A month ago, just a few days before National Heimlich Maneuver Day, the Cincinnati doctor said he'd finally used it for the first time. He's 96 years old, and he invented the move to help choking victims more than 40 years ago.

Pretty incredible that he hadn't used it before then, right?

Except Heimlich apparently told the BBC in 2003 he'd performed it three years earlier, in 2000. 

"I was in this club restaurant eating when I heard someone calling 'Dr. Heimlich,'" the BBC quoted him as saying back then. "I turned around and saw a man choking, so I did the Heimlich maneuver and got it out and then went on and had my lunch."

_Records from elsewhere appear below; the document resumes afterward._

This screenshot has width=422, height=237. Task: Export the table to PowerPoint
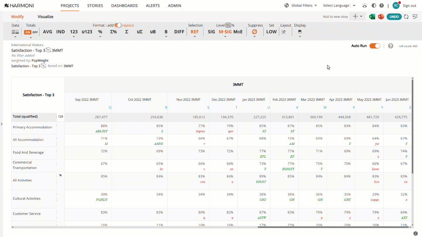(x=381, y=16)
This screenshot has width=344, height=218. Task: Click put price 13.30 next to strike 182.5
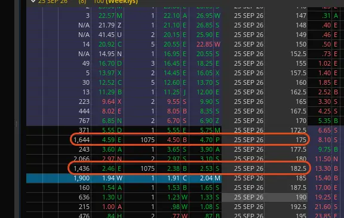click(323, 168)
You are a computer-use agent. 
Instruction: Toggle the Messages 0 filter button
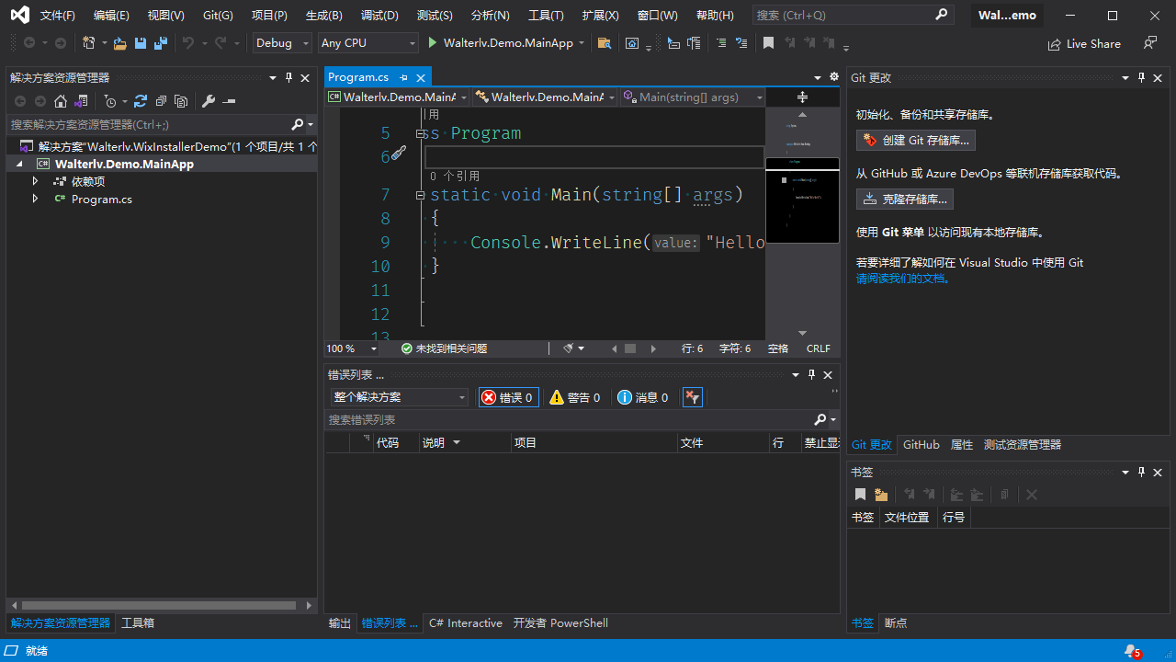click(642, 397)
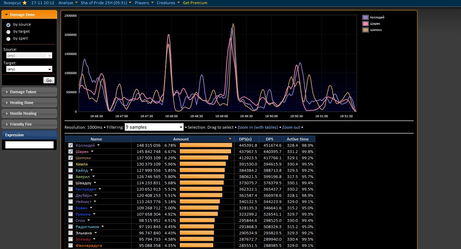Select the 'by spell' radio option
This screenshot has width=461, height=249.
[8, 39]
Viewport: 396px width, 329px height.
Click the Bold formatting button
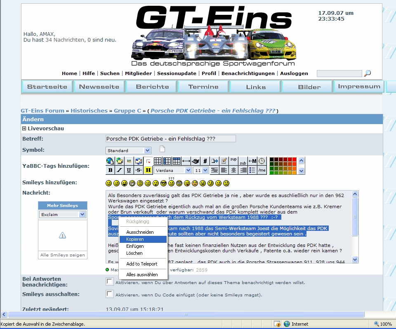click(110, 170)
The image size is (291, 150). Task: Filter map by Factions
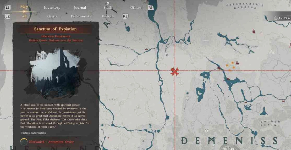pos(108,16)
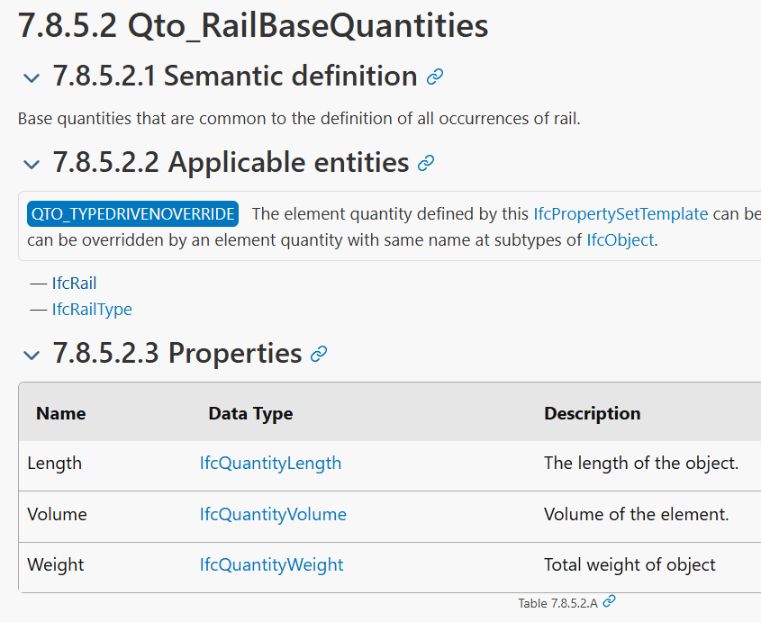The image size is (761, 622).
Task: Click the Description column header
Action: tap(592, 413)
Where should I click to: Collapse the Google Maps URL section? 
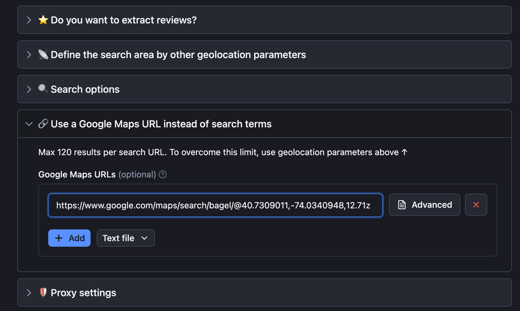click(x=29, y=124)
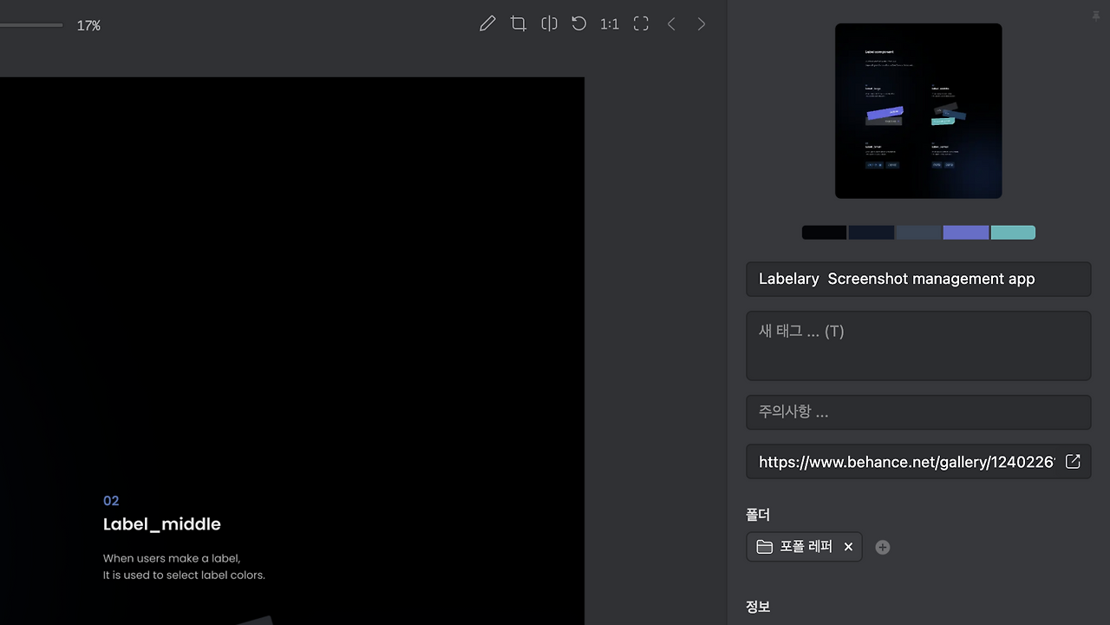This screenshot has width=1110, height=625.
Task: Select the teal color swatch
Action: point(1013,232)
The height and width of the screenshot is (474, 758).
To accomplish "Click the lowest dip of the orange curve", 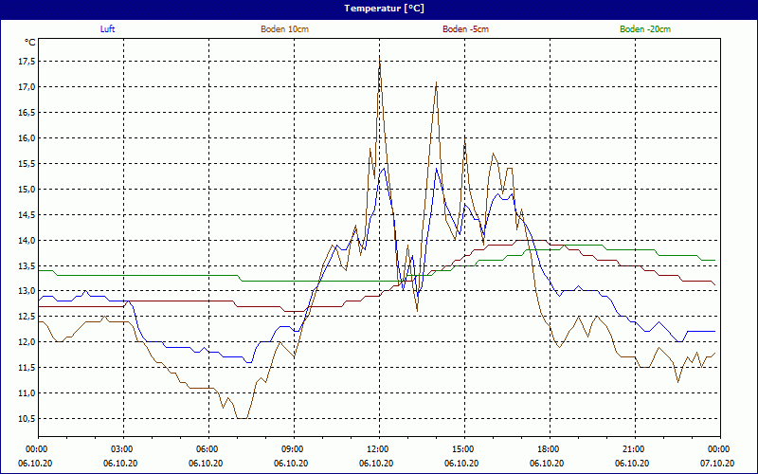I will 242,417.
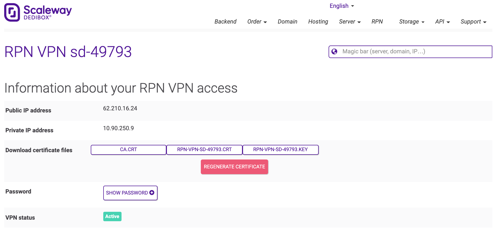Screen dimensions: 496x228
Task: Download the CA.CRT certificate file
Action: [x=128, y=150]
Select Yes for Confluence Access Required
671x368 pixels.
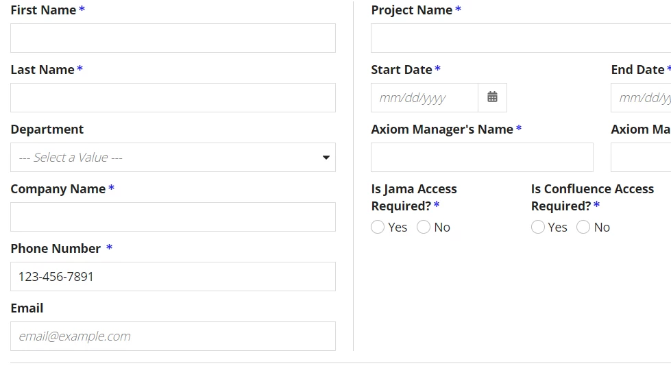538,228
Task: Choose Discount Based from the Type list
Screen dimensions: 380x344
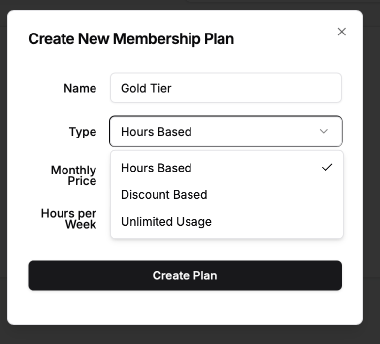Action: pos(164,195)
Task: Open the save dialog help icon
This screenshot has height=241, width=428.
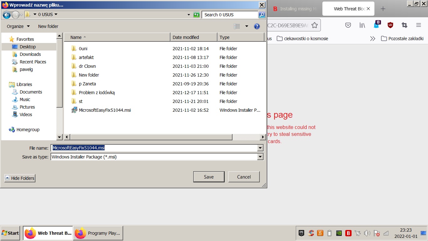Action: tap(257, 26)
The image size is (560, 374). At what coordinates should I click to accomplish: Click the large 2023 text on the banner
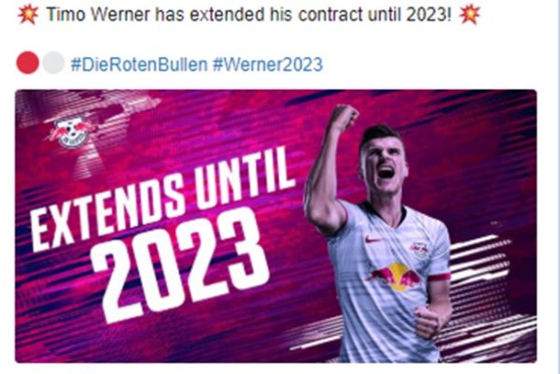point(179,265)
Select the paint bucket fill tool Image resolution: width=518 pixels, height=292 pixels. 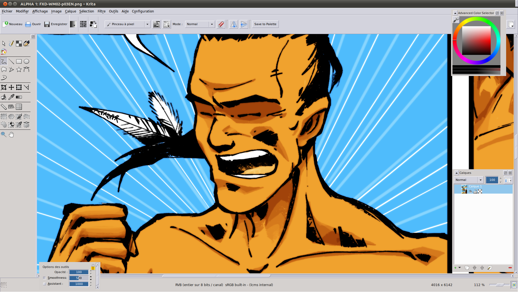tap(4, 97)
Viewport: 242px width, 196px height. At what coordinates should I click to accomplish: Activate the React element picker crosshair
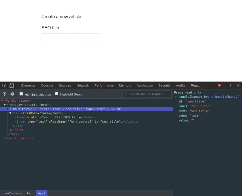[x=4, y=94]
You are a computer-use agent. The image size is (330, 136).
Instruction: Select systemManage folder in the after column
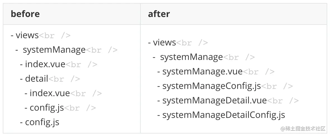coord(191,57)
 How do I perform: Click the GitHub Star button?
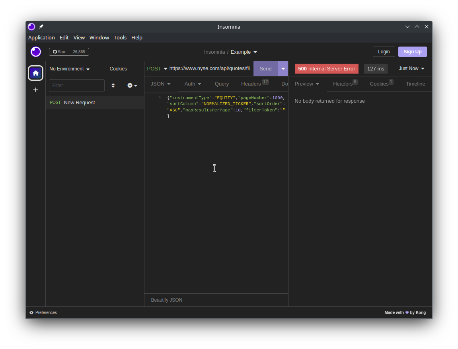[59, 52]
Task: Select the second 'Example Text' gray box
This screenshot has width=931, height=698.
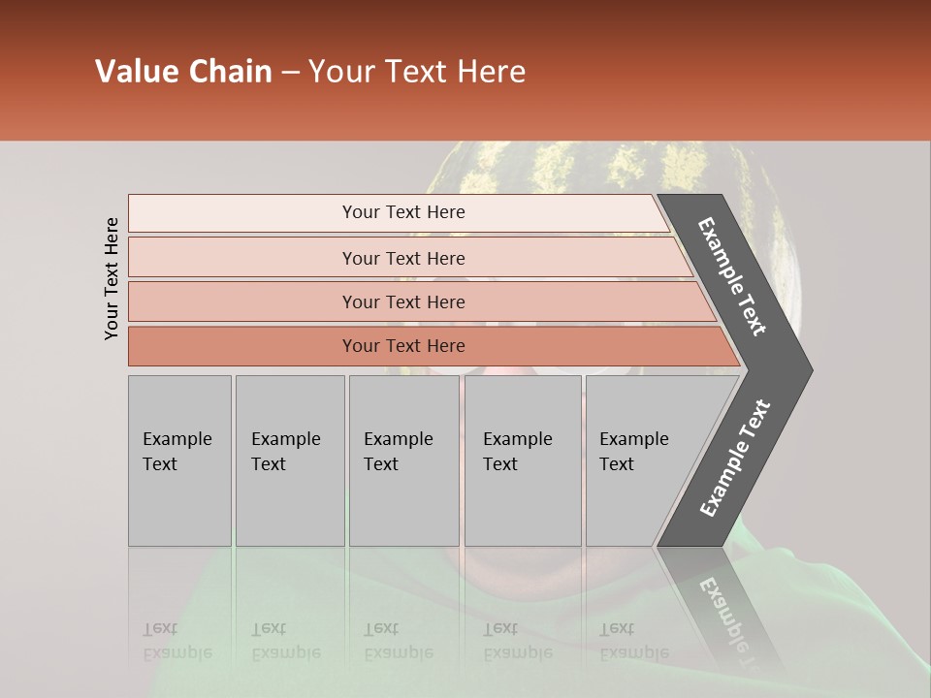Action: tap(290, 460)
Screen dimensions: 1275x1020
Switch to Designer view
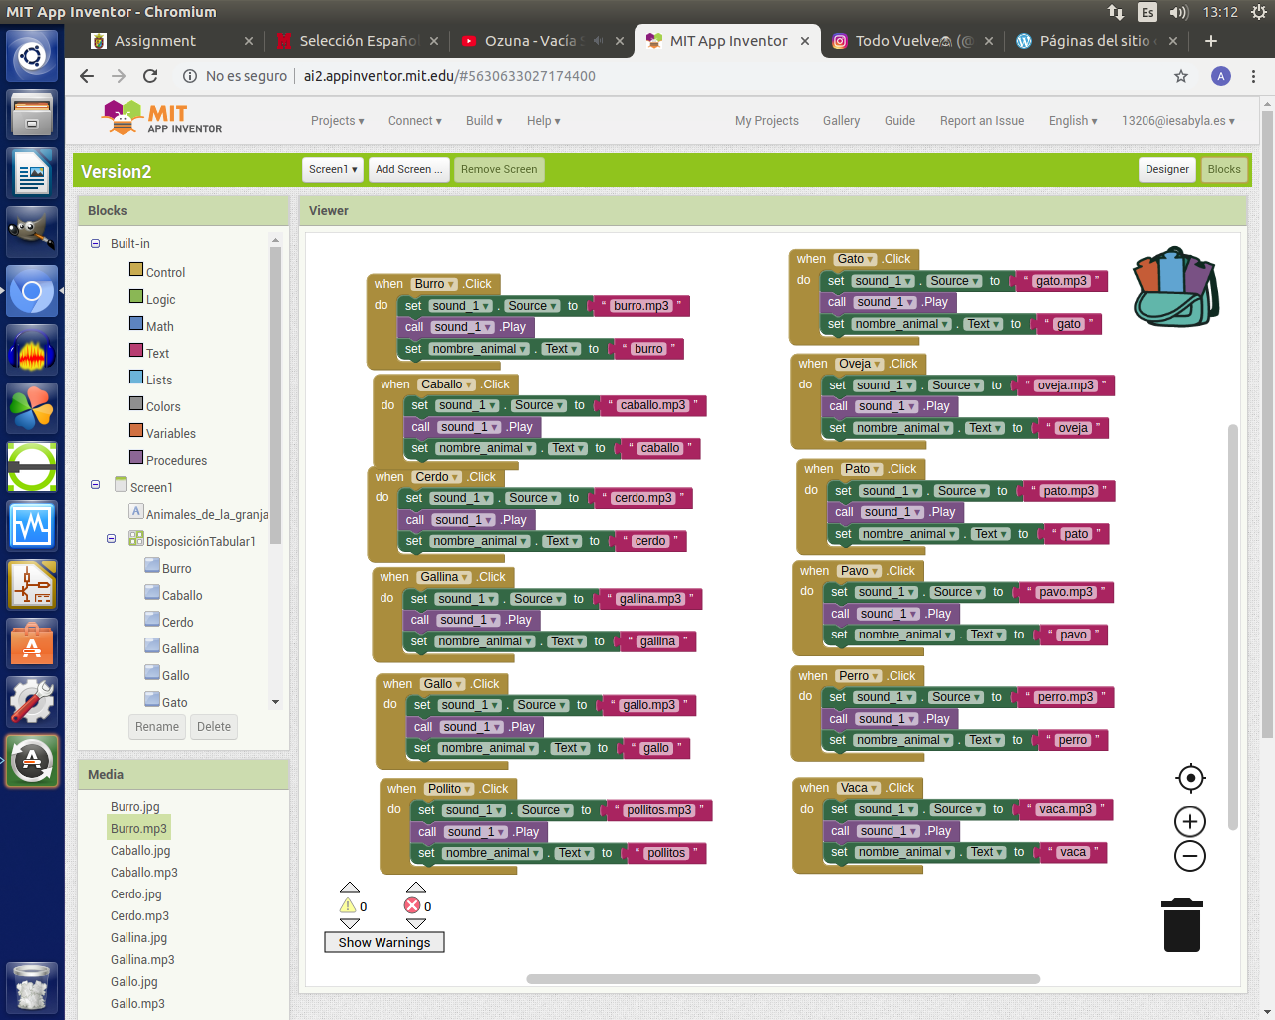tap(1166, 169)
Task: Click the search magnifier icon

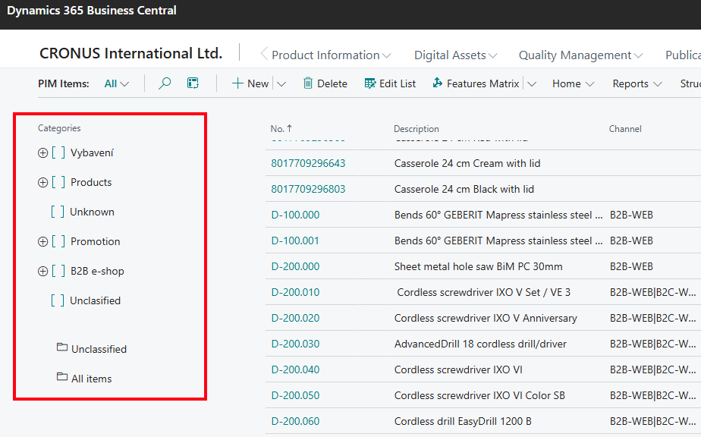Action: 165,83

Several other media outlets also covered that earlier story.

Heimlich said, in his most recent life-saving move in late May, the victim was seated next to him at Deupree House in Hyde Park.

The doctor's son, Phil Heimlich, said he, his sister and father have no recollection of the incident 16 years ago.

"It would have been a major news story, so we would have remembered," he said.

Dr. Henry Heimlich is a retired surgeon and World War II veteran who served as a Lieutenant JG in the Navy from 1942-46. Now widowed, he and his wife had four children.